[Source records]
.....

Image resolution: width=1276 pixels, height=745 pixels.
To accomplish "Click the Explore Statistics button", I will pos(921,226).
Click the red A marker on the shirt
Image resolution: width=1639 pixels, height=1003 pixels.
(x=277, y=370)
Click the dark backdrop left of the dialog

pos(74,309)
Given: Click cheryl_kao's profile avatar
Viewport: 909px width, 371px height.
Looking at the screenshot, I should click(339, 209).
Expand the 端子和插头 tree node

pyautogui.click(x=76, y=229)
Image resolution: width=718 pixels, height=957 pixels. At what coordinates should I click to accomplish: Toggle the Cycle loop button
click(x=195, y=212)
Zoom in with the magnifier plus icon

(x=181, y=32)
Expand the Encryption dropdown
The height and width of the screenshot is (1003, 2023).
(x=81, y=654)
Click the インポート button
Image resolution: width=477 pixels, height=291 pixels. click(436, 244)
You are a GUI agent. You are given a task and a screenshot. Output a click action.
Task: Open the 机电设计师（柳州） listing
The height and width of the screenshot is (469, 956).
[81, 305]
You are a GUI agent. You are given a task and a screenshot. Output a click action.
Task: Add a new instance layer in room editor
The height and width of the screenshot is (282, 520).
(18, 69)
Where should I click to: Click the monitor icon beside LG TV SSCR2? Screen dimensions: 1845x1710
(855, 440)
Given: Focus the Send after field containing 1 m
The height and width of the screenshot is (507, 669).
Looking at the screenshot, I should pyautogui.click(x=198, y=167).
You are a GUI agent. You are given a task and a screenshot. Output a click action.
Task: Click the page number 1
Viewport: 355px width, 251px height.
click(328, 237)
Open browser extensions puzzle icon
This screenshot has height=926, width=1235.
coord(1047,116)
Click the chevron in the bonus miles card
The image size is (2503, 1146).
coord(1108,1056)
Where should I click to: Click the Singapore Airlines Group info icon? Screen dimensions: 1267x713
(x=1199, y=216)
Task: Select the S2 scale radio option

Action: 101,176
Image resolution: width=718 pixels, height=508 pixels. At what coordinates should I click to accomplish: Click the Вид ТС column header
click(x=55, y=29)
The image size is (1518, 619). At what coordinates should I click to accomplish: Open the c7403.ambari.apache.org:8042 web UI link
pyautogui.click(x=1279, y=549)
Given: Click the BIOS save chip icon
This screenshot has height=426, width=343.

.....

Collect each line of the entries above that contains the word "button", copying every such line unchanged.

EXERCISE RESULT:
To accomplish "Click the Explore Statistics button", I will pos(921,226).
Image resolution: width=718 pixels, height=957 pixels. At what coordinates should I click to accomplish: Toggle the Cycle loop button
Click the インポート button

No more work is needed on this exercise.